This past week, the United States House and Senate nearly unanimously passed a revamp of federal workforce training programs, and the bill is expected to be signed by President Obama soon. The bill authorizes more than $50 billion over six years for programs that aim to help youth and veterans seek the skills they need to be hired in today's STEM workforce. The overhaul eliminates 15 programs found to be duplicative or dormant since Congress last worked on the issues 16 years ago.
Many credit the passing of this bill to the examples of already exiting private and public partnerships that pair workers with employers in need.
An article published in the Minneapolis Star Tribune hightlighted the story of PMA member Erick Ajax, owner of the precision metal company, E.J. Ajax.

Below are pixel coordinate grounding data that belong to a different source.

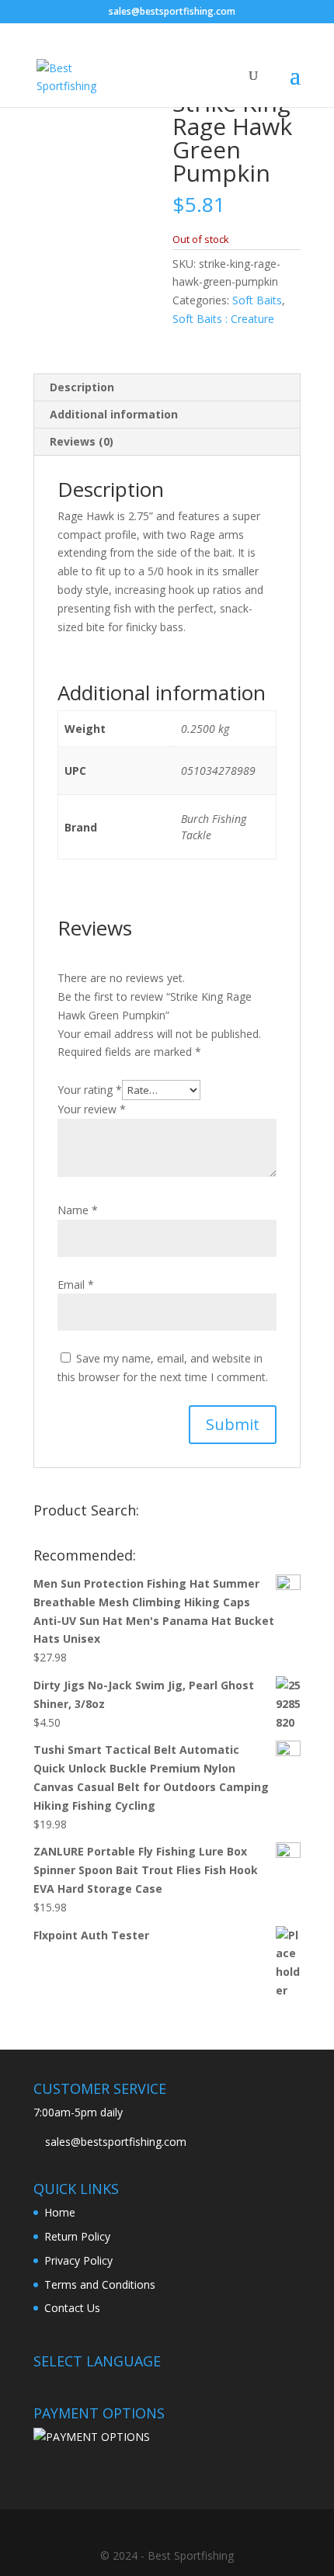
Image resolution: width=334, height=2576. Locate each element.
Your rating (89, 1089)
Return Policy (77, 2236)
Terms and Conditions (99, 2284)
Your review (91, 1109)
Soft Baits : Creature (223, 318)
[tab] (167, 387)
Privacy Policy (78, 2260)
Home (59, 2212)
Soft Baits (257, 300)
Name (77, 1210)
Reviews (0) (81, 441)
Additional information (114, 414)
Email (75, 1284)
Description (82, 387)
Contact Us (72, 2307)
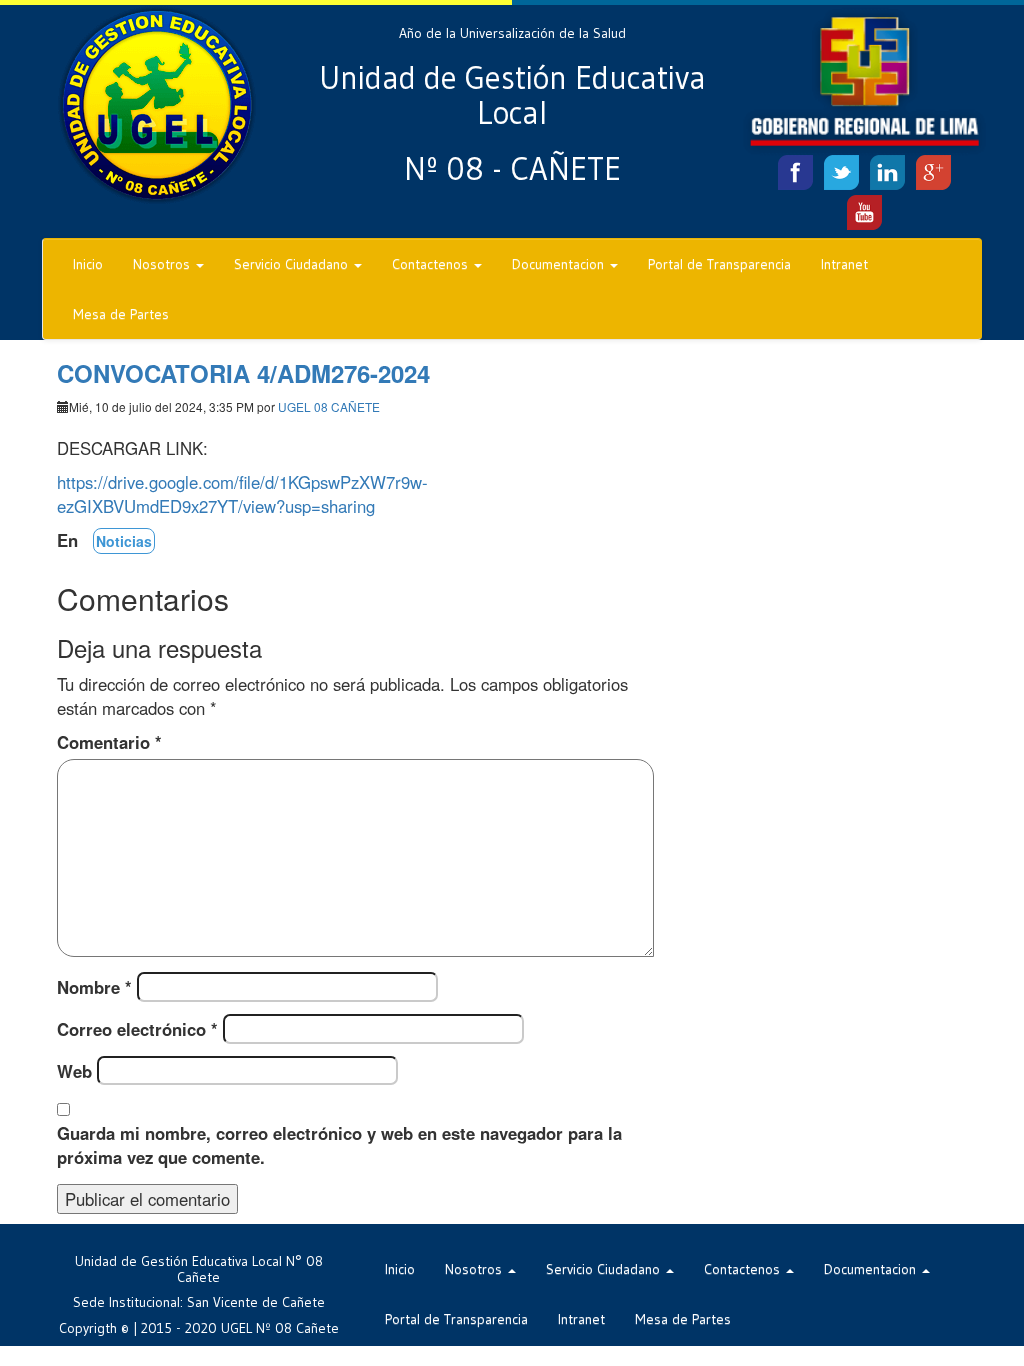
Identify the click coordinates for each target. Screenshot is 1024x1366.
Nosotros (163, 264)
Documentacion (560, 264)
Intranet (844, 264)
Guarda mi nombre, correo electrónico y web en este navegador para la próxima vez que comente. (339, 1145)
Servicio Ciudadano (293, 264)
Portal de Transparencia (719, 264)
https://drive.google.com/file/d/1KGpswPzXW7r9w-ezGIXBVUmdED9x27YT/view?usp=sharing (242, 494)
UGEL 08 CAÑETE (329, 406)
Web (74, 1071)
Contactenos (432, 264)
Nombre (94, 987)
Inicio (88, 264)
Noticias (124, 541)
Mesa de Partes (121, 314)
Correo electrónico (137, 1029)
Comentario (109, 742)
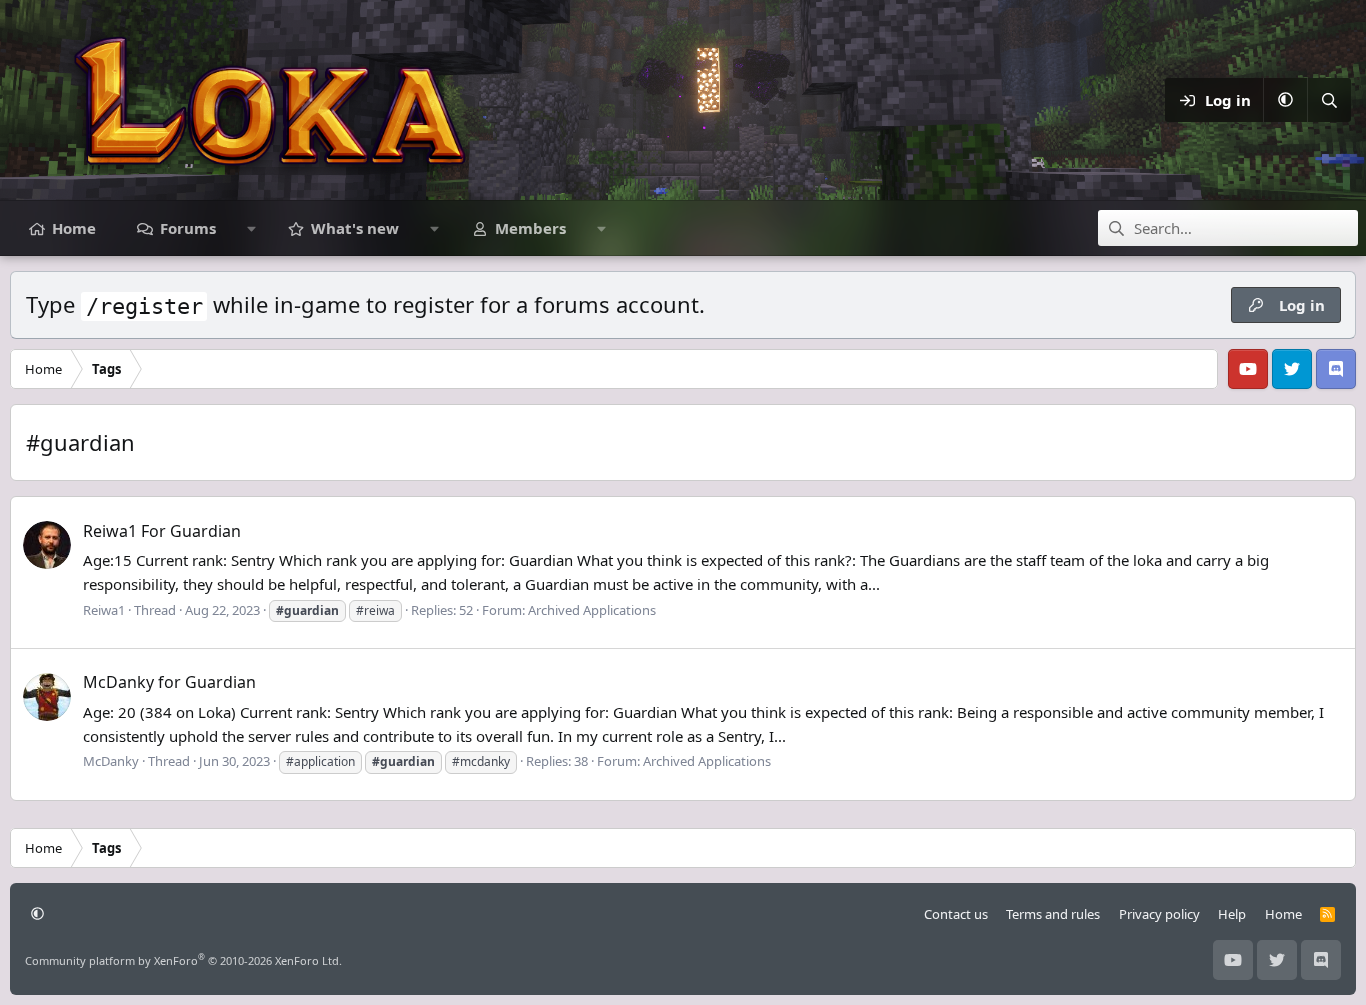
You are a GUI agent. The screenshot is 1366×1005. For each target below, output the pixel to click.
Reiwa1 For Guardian (162, 531)
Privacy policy (1159, 914)
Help (1232, 914)
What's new (355, 228)
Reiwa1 (104, 610)
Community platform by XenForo (183, 960)
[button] (1285, 100)
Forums (188, 228)
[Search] (1329, 100)
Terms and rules (1053, 914)
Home (74, 228)
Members (530, 228)
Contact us (956, 914)
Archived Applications (592, 610)
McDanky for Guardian (169, 682)
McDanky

According to the article, Ajax has hired a number of employees who might have been overlooked by others, after ensuring that they get the proper training. Working with nearby Hennepin Technical College in consultation with a workforce center, Ajax's workers (including some with criminal backgrounds) have been trained in specialized programs for metal stamping
It's stories like Ajax's that led Senator Al Franken (D-MN) to help push through the initiative in Congress. “I have seen these partnerships all over the state," he says in the article. "And I say let’s reward businesses where they have skin in the game, where they can demonstrate that they can create jobs.”
The ongoing high demand for skilled metal workers, has led Ajax and other PMA members to turn to Congress, urging Members to create and fund programs that match those seeking work.